2011年7月2日(土曜日)
secure.softbank.ne.jp廃止の舞台裏
公開: 2011年7月11日2時10分頃
secure.softbank.ne.jpが廃止されたことに伴い、なぜ廃止しなければならなかったのか、その背景についての解説が相次いで公開されています。
- secure.softbank.ne.jp ヤバイの話 (subtech.g.hatena.ne.jp)
- SoftBankガラケーの致命的な脆弱性がようやく解消 (takagi-hiromitsu.jp)
- ソフトバンクのゲートウェイ型SSLの脆弱性を振り返る (blog.tokumaru.org)
- secure.softbank.ne.jp ヤバイの話+ (subtech.g.hatena.ne.jp)
先月まで、ソフトバンクのケータイサイトで https://example.com/ へのリンクを辿ろうとすると、以下のような動作になっていました。
- ソフトバンクのケータイでサイトにアクセスすると、ゲートウェイにより、HTML内の https://example.com/ へのリンクが全て https://secure.softbank.ne.jp/example.com/ に書き換えられる。
- リンクを辿ると、 https://secure.softbank.ne.jp/example.com/ にアクセスする。

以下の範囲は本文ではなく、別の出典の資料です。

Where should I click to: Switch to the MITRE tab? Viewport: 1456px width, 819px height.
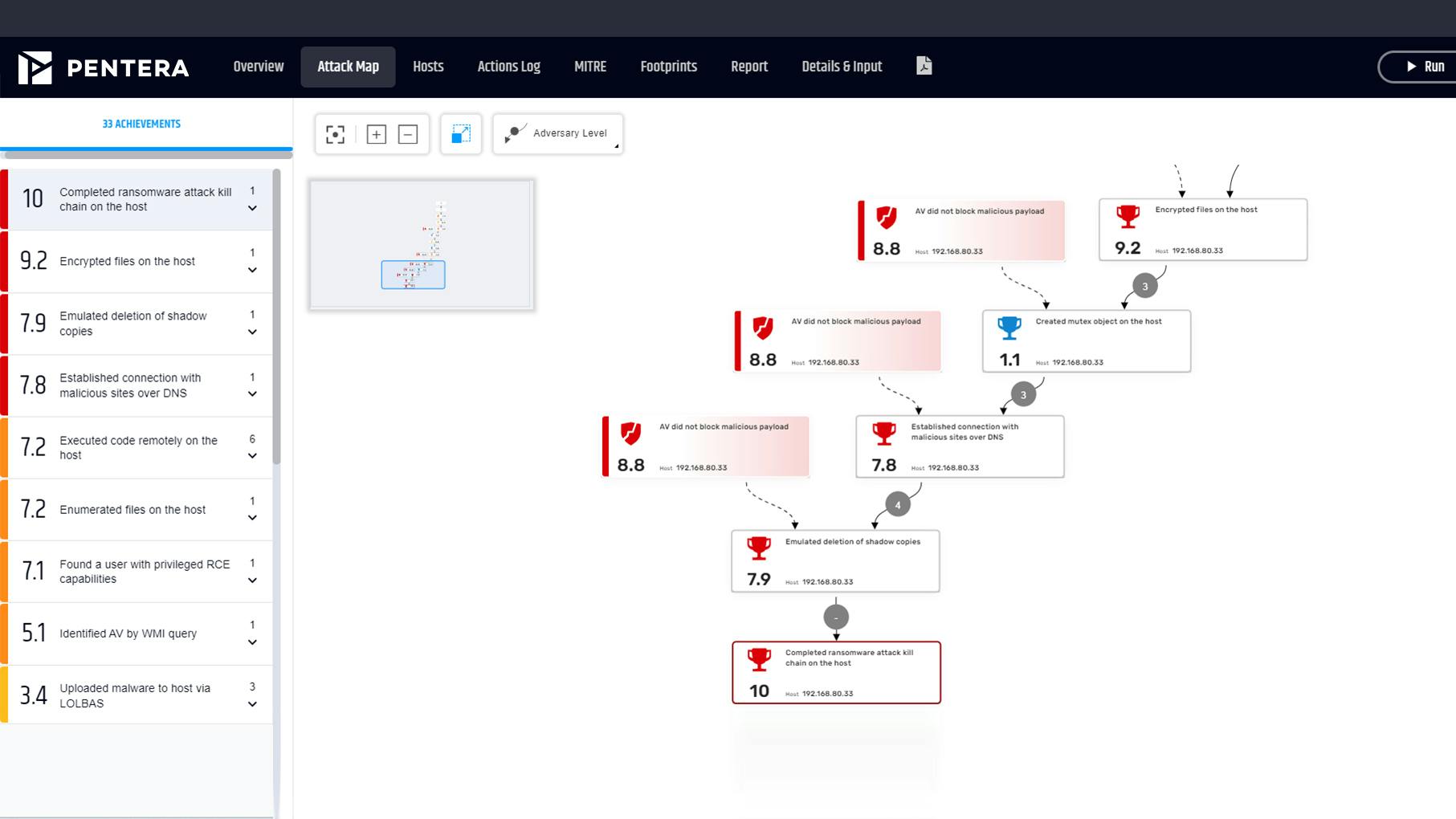[x=589, y=67]
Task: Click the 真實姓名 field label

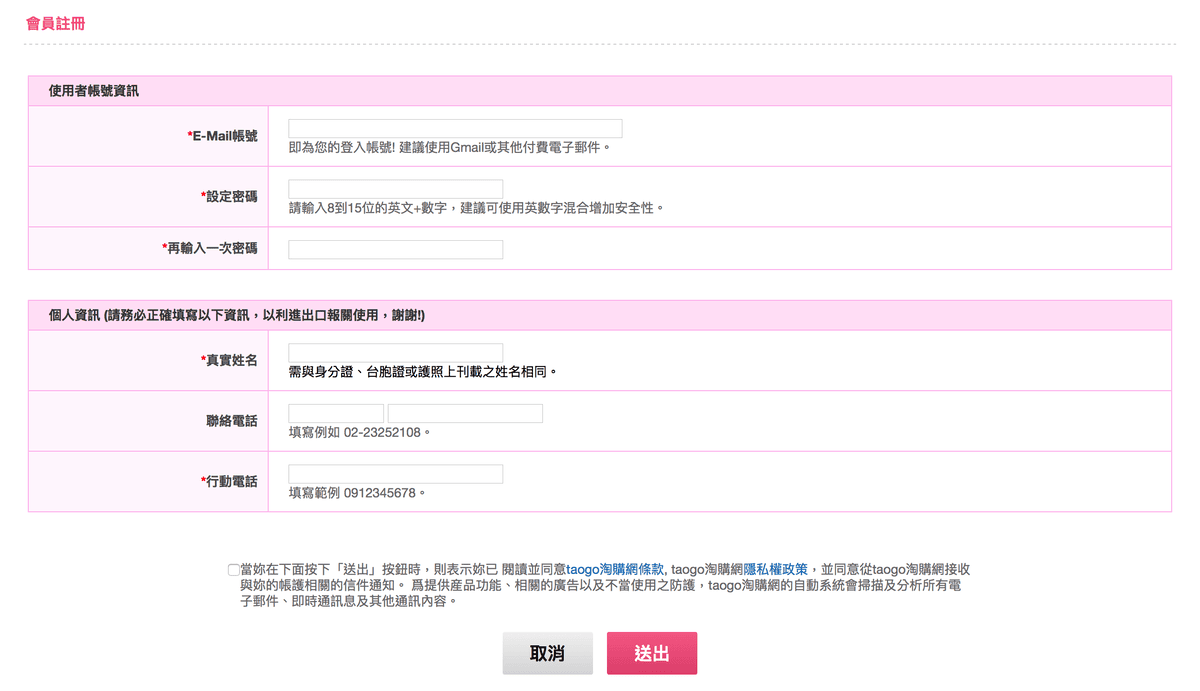Action: 230,360
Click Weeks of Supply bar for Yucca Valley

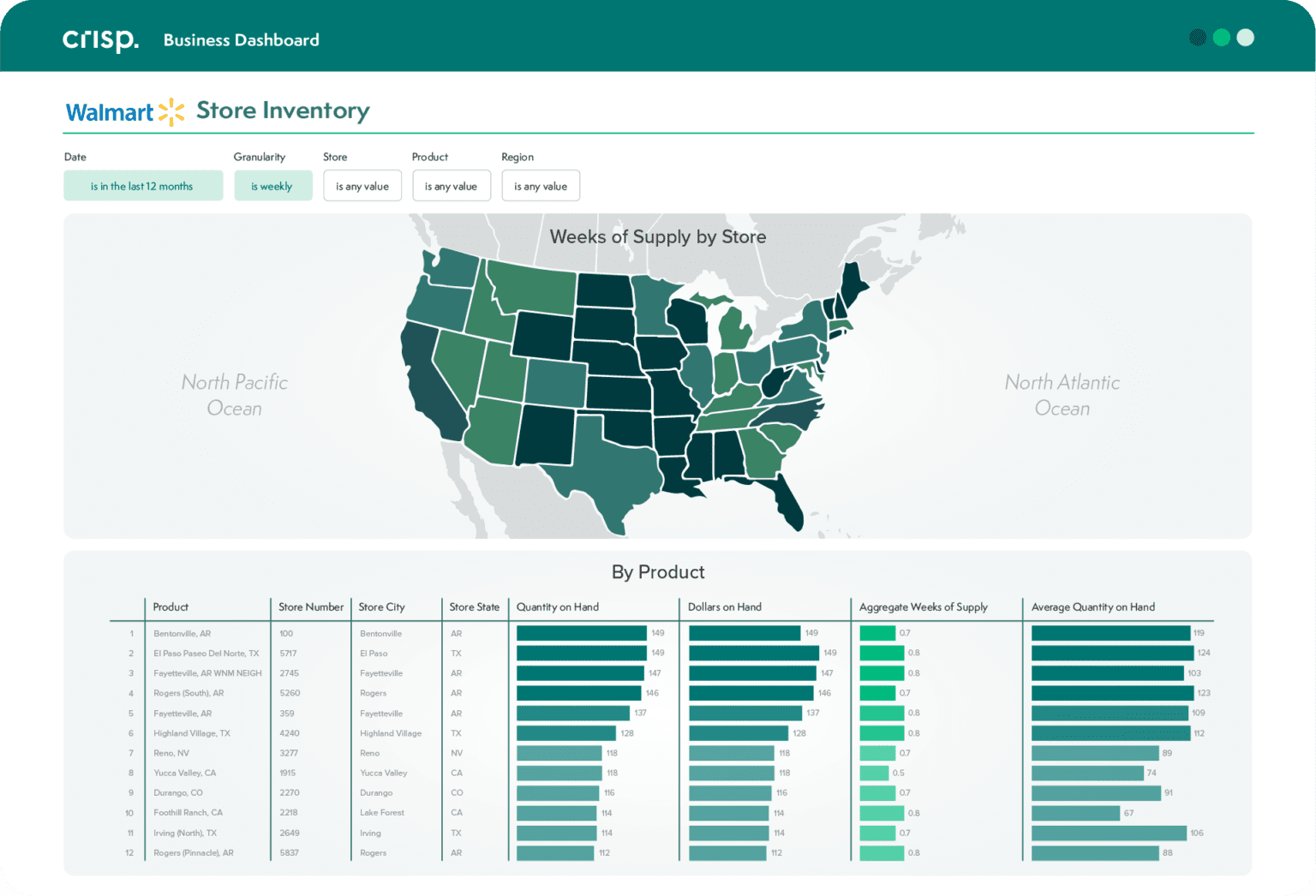(x=874, y=773)
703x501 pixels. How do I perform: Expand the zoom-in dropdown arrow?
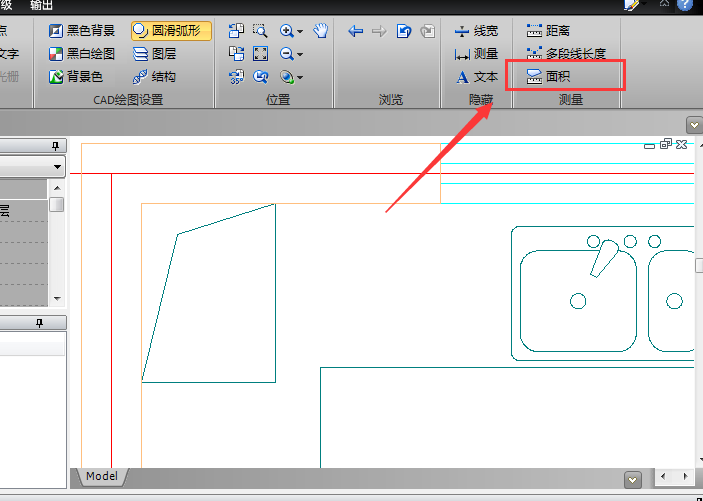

- secure.softbank.ne.jpはプロキシとして動作し、https://example.com/ の内容を取ってくる。このとき、通常のゲートウェイの変換処理が行われており、携帯ID (X-JPhone-UIDなど) も付加されている。
普通にSSL/TLSを利用すると、サイト側にX-JPhone-UIDが送られない、絵文字が変換されないといった問題があります。そこで、ソフトバンクではSSL/TLS利用時にsecure.softbank.ne.jpを介するようにして、それらの問題を解決していたものと思われます。
ところで、昔のケータイではJavaScriptやiframeが使えず、クロスドメインで内容を取得する方法は存在しないと考えられていました。しかし、WASForum2010での徳丸さんの発表にもあるように、近年の端末はひっそりとJavaScriptやiframeに対応していたのです。
通常、https://bakera.jp/ に悪意あるスクリプトを置いても、https://example.com/ の内容を読み取ることはできません。しかし https://secure.softbank.ne.jp/bakera.jp/ にアクセスさせれば、iframeやXMLHttpRequestで https://secure.softbank.ne.jp/example.com/ の内容を取得することができます。しかも携帯IDはきちんと送出されますから、携帯IDを認証に使用している場合、ログイン後の内容にアクセスされてしまいます。
そんな問題点を私が把握したのは、2010年の初頭の頃です。この頃弊社では、本格的なケータイ公式サイト構築の仕事をしていました。過去にもケータイサイトを作った実績はあるのですが、静的コンテンツだったり、HTML納品だったりすることが多く、認証を伴う公式サイトのバックエンドまで開発したのはこの時が初めてでした。
認証まわりを実装したのは私ではなかったのですが、担当者があっさり問題に気付き、実証することに。実際に https://b-architects.com/ ドメイン上に検証用のコンテンツを置き、見えてはならないものが見えてしまうことを確認しました。また、この問題とは別に端末の脆弱性も発見されていて、微妙に関連する話でもあったため、一緒にIPAに届け出るようにお願いしました。
そのとき社内で話していたのは、「どうして問題になっていないのだろう」ということです。この仕組みに問題があることは明らかですし、公式サイトの認証まわりを実装すれば高い確率で気付くはずです。実はけっこう気付いている人がいて、しかしNDA (秘密保持契約) の壁で黙っているのではないか、などと想像していました。
そうしてしばらく経った頃、WASForum2010の直前だったと思いますが、高木さんからTwitterのDMでご連絡をいただきました。高木さんが既に書かれている、以下のくだりですね。
迷っている間に、何人かの脆弱性発見に慣れた方々に、「こんな脆弱性があるのですが、どうすべきですかね」と話しかけてみたところ、「その件は先日届け出た」という情報を得た。なるほど、既に先に気づいて届け出た人がいると。ならばということで、私としては届出をしないで、独自の活動をすることにした。根本的な解決は、端末の修正ではなく、この方式の廃止だと考えたからである。
実はWSAForumで徳丸さんがこの問題が公表されるのだとばかり思っていたのですが、公表されたのは別件でした。この時点で徳丸さんも既に問題をご存じだったのですが、公表するタイミングではないと判断されたとのことでした。
その後の流れは高木さんも書かれている通りで、Twitter上でのCTOとのやりとり (togetter.com)が実現し、廃止が実現することになりました。時間はかかりましたし、全てが解決できたわけでもありませんが、それでも大きく前進したことは間違いないと思います。ソフトバンクの方も大変だったことでしょう。ソフトバンクの方、IPAの方、他、本件にご尽力くださった全ての方に感謝いたします。